== RECORDS FOR THE EXERCISE ==
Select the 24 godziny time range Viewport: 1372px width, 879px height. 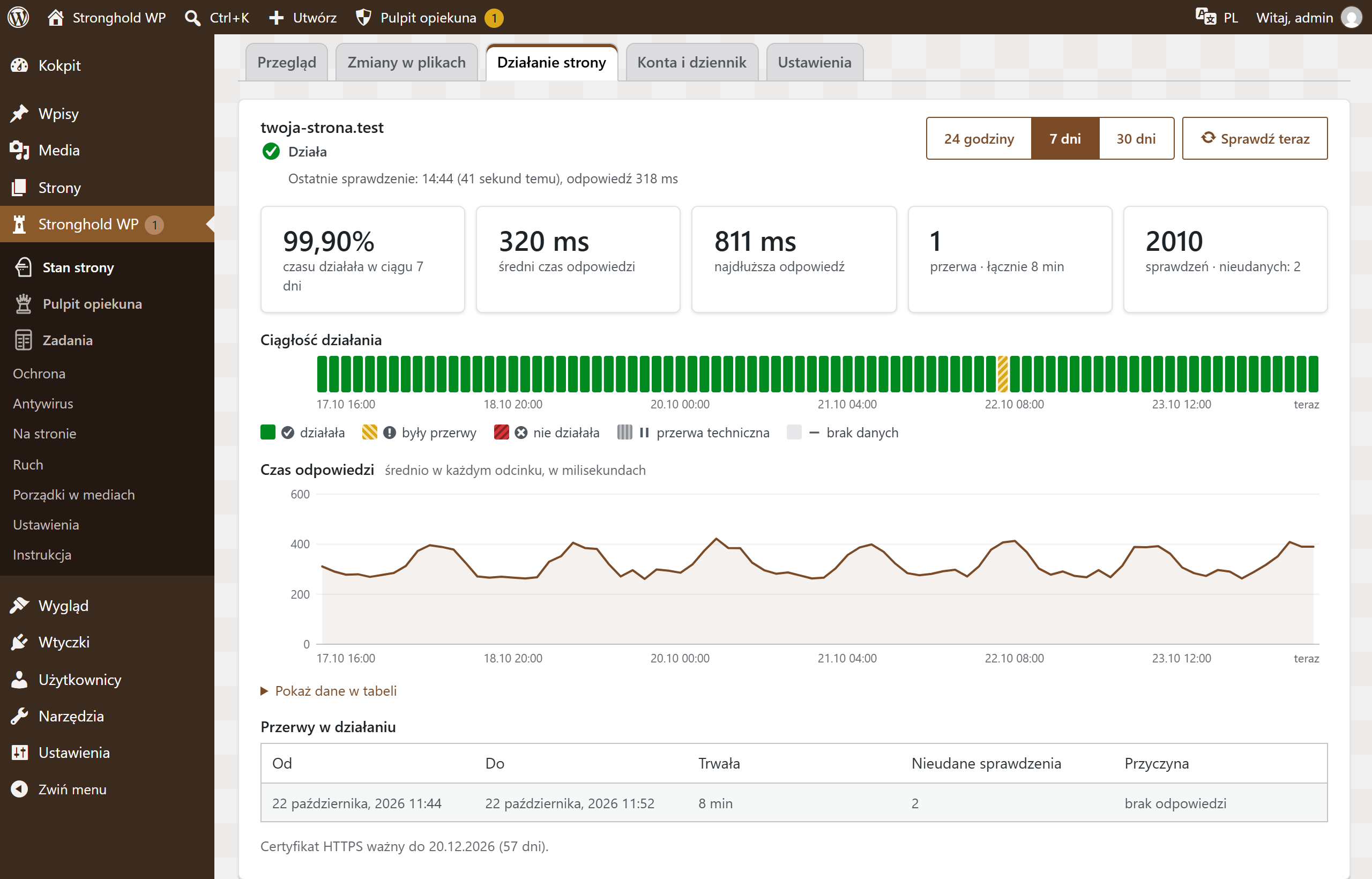[x=979, y=138]
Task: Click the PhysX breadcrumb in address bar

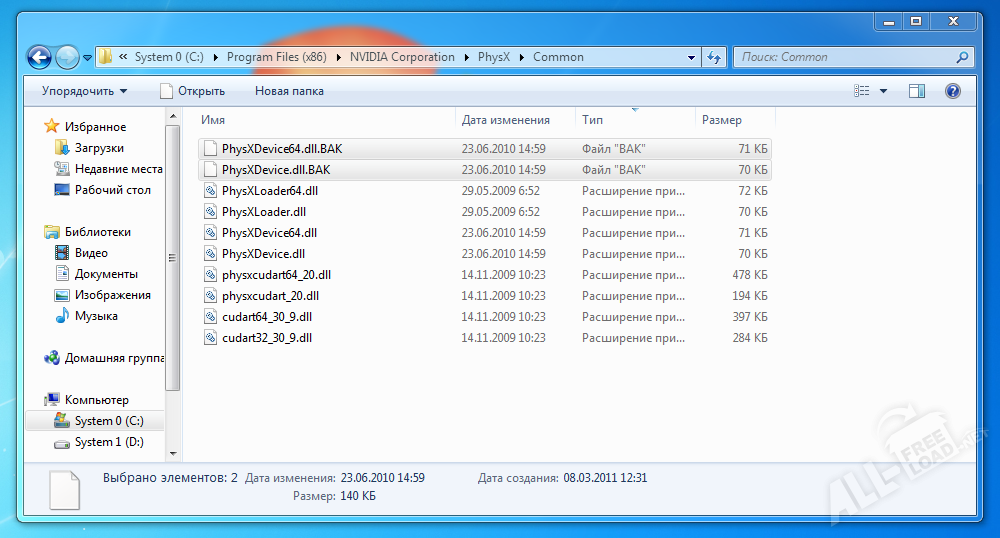Action: [493, 57]
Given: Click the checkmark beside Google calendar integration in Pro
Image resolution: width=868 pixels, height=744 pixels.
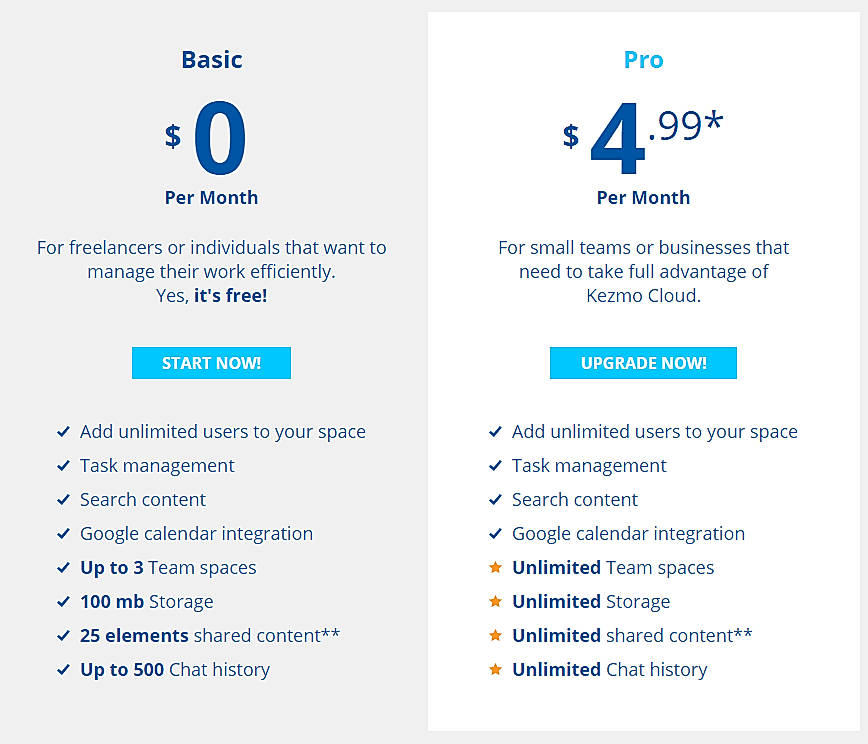Looking at the screenshot, I should point(495,533).
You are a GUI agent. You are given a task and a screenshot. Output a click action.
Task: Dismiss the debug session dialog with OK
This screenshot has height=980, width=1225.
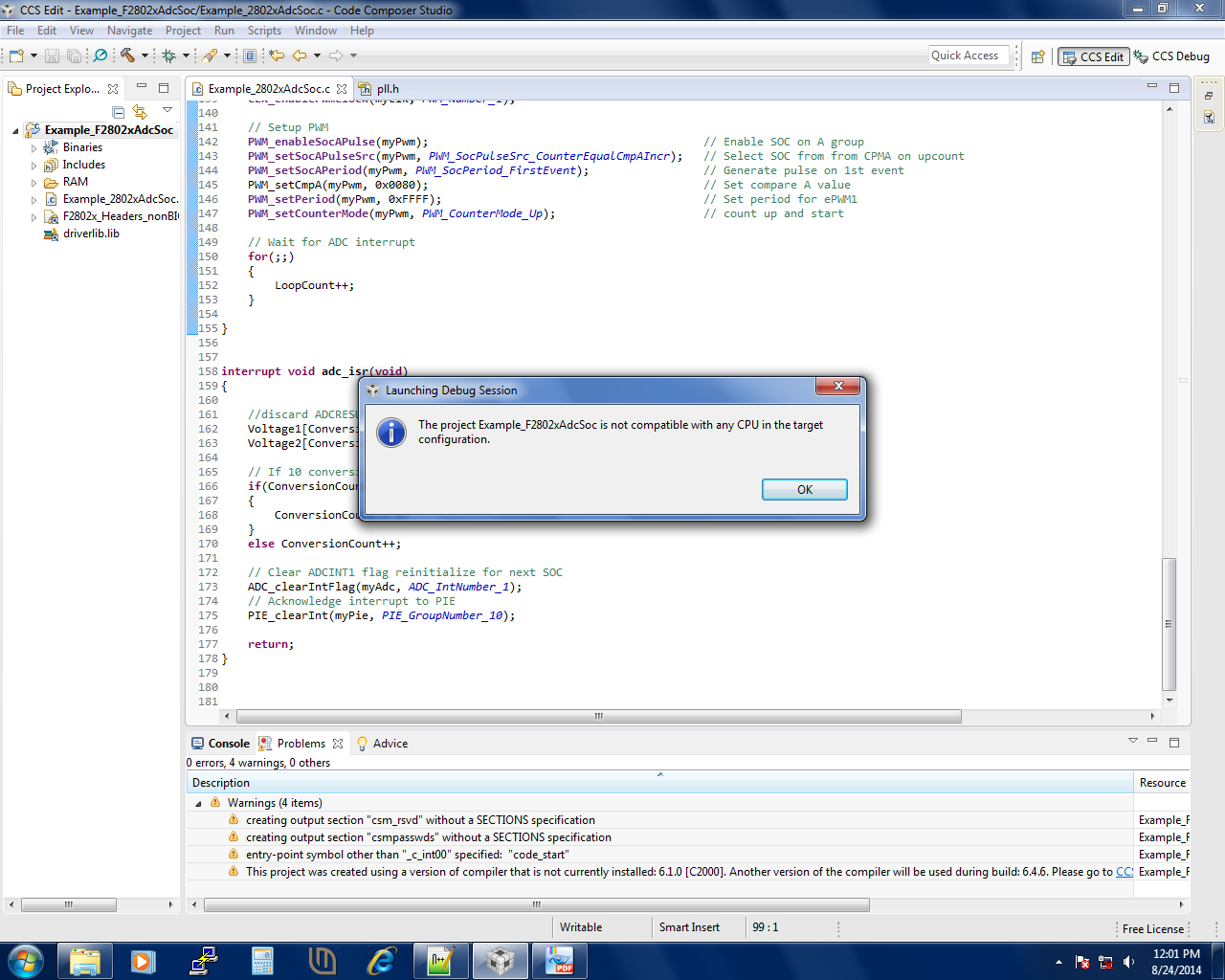point(804,489)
===
• _AIM_
Render the lines above as a JSON list of strings, one string per line, from the line containing "Task: Click the" through the end of the records, with both ends included and blank lines skipped. Leave out the pictures.

• _THE REPLY_
[
  "Task: Click the PhysX breadcrumb in address bar",
  "Action: [493, 57]",
  "Given: Click the checkmark beside Google calendar integration in Pro",
  "Image resolution: width=868 pixels, height=744 pixels.",
  "Looking at the screenshot, I should point(495,533).",
  "You are a GUI agent. You are given a task and a screenshot. Output a click action.",
  "Task: Dismiss the debug session dialog with OK",
  "This screenshot has height=980, width=1225.",
  "point(804,489)"
]